I think this is a classic and that has a reason. The combination of the creamy filling with an intens sauce is amazing. The cheese (no, ricotta isn't cheese) combines the whole. Meat, what's that? You won't miss it here.
A tip: use a piping bag for stuffing the cannelloni. It's so much easier than messing with a spoon.
Always blanche the cannelloni first. This way they're firm enough to stuff but don't need that long of an oven time. Also, the pasta will stick out of the sauce here so without pre cooking you'll end up with rockhard pasta.
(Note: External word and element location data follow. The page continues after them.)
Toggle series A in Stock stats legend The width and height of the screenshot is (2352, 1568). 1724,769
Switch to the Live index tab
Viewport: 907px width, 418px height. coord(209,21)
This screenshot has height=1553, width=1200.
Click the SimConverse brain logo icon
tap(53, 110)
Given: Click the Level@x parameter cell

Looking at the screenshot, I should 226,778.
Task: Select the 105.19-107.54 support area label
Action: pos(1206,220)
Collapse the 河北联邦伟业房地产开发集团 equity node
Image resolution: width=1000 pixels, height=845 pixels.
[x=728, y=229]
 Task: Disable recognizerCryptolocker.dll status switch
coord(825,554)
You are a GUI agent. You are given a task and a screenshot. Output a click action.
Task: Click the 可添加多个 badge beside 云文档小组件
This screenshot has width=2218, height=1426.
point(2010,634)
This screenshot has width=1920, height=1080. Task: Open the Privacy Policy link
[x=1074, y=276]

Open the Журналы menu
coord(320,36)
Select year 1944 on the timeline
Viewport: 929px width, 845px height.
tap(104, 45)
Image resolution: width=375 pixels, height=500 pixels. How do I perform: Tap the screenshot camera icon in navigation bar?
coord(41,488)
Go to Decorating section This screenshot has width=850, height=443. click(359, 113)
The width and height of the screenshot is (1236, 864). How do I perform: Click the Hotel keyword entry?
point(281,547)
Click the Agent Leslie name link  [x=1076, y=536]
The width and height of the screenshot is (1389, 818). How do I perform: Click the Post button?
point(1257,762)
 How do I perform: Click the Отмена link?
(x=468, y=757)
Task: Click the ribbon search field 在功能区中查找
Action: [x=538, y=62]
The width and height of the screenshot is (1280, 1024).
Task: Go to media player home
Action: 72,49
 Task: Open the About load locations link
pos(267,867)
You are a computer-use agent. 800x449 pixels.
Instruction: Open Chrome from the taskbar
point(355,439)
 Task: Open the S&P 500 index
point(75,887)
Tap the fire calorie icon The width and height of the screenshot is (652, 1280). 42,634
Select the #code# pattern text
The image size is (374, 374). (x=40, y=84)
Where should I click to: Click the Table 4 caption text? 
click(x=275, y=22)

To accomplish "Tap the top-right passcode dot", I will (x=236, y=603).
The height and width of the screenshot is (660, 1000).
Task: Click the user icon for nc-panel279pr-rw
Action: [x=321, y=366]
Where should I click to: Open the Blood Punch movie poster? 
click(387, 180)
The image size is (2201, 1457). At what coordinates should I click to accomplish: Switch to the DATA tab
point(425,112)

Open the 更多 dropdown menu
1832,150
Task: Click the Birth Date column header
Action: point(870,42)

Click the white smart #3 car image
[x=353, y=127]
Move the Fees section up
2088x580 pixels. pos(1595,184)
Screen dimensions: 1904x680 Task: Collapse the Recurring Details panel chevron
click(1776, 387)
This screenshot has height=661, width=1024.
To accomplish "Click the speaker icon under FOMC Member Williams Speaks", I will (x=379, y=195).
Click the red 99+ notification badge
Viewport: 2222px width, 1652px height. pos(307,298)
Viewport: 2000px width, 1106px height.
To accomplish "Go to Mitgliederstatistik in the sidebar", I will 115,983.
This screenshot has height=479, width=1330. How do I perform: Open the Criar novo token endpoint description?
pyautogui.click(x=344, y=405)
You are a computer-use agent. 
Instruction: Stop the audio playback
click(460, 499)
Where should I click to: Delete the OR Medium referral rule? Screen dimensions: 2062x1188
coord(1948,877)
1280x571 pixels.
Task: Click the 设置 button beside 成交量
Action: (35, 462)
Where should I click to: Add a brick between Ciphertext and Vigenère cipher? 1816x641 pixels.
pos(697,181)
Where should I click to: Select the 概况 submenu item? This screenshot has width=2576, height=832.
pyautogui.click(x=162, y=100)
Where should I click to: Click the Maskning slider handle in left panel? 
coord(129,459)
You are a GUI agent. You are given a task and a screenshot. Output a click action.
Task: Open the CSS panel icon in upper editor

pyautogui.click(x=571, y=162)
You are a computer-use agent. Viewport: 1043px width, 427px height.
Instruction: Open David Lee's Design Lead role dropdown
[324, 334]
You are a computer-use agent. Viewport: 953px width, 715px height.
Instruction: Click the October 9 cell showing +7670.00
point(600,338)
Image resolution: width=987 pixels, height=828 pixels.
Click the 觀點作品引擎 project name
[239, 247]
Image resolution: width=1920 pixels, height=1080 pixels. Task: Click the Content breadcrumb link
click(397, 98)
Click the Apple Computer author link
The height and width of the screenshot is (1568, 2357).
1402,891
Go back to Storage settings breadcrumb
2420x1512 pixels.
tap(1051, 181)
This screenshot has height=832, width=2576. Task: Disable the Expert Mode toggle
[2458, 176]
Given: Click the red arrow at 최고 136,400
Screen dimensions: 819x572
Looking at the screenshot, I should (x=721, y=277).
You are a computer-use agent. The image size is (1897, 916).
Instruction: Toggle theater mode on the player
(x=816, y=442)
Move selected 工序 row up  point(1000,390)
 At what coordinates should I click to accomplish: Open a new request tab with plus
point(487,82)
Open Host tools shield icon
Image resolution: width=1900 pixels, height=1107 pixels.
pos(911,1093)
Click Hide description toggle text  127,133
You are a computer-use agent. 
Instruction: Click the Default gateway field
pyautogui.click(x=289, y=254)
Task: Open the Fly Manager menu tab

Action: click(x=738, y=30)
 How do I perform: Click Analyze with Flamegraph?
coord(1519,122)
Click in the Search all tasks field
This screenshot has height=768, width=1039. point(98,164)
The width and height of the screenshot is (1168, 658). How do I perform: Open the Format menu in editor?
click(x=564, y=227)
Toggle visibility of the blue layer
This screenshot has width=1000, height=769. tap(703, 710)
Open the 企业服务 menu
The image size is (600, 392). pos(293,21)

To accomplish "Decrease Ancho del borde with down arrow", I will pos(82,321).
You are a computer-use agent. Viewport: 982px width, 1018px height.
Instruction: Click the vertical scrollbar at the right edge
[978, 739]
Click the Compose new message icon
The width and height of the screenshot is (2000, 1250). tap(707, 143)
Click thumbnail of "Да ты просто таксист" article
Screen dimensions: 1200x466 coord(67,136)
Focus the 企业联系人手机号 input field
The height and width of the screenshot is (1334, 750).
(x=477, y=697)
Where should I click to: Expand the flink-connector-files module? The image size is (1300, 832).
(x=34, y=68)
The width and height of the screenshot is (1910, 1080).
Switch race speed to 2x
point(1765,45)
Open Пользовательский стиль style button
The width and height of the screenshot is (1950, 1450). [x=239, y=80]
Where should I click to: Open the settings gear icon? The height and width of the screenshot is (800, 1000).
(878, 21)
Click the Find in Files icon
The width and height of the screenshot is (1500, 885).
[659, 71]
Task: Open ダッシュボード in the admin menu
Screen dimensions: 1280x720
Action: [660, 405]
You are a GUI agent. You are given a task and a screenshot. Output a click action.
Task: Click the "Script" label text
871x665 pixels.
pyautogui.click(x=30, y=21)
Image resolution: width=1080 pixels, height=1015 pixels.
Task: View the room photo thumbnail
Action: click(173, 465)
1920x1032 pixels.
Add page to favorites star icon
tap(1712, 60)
I always get the tanned tomato without additives. But if you're in a hurry I reccomend this one.I always use this brand, no this is not sponsored, but I just like the taste.
I you think 'sounds great but my jeans are getting tight, try this lowcarb variety I have online.
Spinach and ricotta cannelloni in a tomato sauce
- 150 grams cannelloni
- 200 grams canned tomato
- 200 grams spinach, defrosted
- 200 grams ricotta
- 100 grams parmesan cheese
- 1 teaspoon oregano
- 1 clove garlic, chopped
- pepper and salt
- Preheat the oven to 180 degrees celcius
- Boil the cannelloni in salted water for 4 to 5 minutes.
- Make sure all the moisture is pressed out of the spinach. Mix with the ricotta and parmesan. Season with pepper and salt. Taste! You probably need more salt than you think.
- Drain the cannelloni and let it cool off for a bit. In the meantime, season the tomato with the oregano, garlic, pepper and salt and divide in the ovendish.
- Transfer the ricotta mixture to a piping bag and generously stuff the cannelloni.
- Put the cannelloni's in the tomato sauce and divide the rest of the parmesan on top. Bake for 20 minutes.